Jack Keil Wolf (March 14, 1935 – May 12, 2011) was an American researcher in information theory and coding theory.

==Biography==
Wolf was born in 1935 in Newark, New Jersey, and graduated from Weequahic High School in 1952. He received his undergraduate degree from the University of Pennsylvania in 1956 and his Ph.D. from Princeton University in 1960 for his thesis "On the Detection and Estimation Problem for Multiple Nonstationary Random Processes". He held faculty appointments at New York University 1963–1965, the Polytechnic Institute of Brooklyn 1965–1973 and the University of Massachusetts Amherst 1973–1984, and worked at RCA Laboratories and Bell Laboratories. In 1984, he joined the University of California, San Diego, where he applied communication and information theory to magnetic storage. He also held a part-time appointment at Qualcomm since its formation in 1985. He was president of the IEEE Information Theory Society in 1974. He died on May 12, 2011.

==Awards and honors==
- IEEE Fellow (1973)
- Guggenheim Fellow (1979)
- Member of the U.S. National Academy of Engineering (1993)

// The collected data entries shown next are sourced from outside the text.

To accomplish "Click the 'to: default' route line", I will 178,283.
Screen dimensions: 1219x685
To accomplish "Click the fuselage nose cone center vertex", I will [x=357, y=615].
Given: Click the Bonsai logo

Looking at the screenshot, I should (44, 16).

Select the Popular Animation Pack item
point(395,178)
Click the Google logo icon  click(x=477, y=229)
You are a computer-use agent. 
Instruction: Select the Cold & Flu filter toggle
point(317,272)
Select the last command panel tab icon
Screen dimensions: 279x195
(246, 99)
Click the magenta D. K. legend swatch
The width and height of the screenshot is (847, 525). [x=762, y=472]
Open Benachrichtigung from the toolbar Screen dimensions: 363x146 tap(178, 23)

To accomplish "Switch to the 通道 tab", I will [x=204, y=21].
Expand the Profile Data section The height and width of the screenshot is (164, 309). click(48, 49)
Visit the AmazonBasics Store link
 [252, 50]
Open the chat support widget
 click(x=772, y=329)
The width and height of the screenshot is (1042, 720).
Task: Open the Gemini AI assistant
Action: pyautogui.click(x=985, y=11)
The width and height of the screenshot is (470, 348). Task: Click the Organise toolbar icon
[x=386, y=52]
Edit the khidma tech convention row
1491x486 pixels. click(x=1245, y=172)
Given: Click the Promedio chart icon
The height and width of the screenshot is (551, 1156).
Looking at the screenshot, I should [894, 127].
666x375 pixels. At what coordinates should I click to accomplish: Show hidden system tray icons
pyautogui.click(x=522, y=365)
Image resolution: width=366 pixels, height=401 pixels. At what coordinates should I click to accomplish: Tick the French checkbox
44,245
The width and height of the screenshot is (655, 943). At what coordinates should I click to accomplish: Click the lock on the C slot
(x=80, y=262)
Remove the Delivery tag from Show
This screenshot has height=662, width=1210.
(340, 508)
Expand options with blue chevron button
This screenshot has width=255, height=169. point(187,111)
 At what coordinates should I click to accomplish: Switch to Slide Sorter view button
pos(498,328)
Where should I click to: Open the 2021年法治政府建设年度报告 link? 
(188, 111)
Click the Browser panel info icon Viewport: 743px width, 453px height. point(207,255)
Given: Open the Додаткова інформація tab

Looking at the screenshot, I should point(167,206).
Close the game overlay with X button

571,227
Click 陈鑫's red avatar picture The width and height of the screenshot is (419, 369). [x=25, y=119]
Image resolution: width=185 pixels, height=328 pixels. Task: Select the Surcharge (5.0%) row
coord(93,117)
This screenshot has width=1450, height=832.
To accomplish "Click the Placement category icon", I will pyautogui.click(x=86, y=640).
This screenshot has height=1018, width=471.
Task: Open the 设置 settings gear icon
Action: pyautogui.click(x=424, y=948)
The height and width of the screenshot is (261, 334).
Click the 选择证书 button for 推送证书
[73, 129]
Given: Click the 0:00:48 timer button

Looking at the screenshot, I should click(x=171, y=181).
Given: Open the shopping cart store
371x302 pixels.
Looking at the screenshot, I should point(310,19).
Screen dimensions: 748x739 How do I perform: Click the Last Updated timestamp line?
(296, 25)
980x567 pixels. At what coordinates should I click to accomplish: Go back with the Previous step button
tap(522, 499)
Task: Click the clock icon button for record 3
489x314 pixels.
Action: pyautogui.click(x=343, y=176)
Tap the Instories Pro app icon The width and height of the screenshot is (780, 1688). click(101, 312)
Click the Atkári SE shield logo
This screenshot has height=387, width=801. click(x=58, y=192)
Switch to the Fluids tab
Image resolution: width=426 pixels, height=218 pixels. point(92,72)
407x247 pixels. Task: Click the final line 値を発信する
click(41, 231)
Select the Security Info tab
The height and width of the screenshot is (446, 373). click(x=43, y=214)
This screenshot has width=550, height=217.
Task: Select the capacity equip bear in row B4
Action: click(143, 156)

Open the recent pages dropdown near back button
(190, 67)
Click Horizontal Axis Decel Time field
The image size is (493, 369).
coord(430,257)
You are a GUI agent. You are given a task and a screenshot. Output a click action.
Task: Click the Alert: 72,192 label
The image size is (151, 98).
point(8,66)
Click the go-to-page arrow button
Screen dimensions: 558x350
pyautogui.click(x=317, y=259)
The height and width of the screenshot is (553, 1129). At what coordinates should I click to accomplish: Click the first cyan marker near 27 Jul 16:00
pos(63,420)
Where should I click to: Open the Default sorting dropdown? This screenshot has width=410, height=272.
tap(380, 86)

- IEEE Koji Kobayashi Computers and Communications Award (1998)
- Claude E. Shannon Award from the IEEE Information Theory Society (2001)
- IEEE Richard W. Hamming Medal (2004)
- Fellow of the American Academy of Arts and Sciences (2005)
- Member of the U.S. National Academy of Sciences (2010)
- Fellow of the American Association for the Advancement of Science
- Marconi Prize from and Fellow of the Marconi Society (2011)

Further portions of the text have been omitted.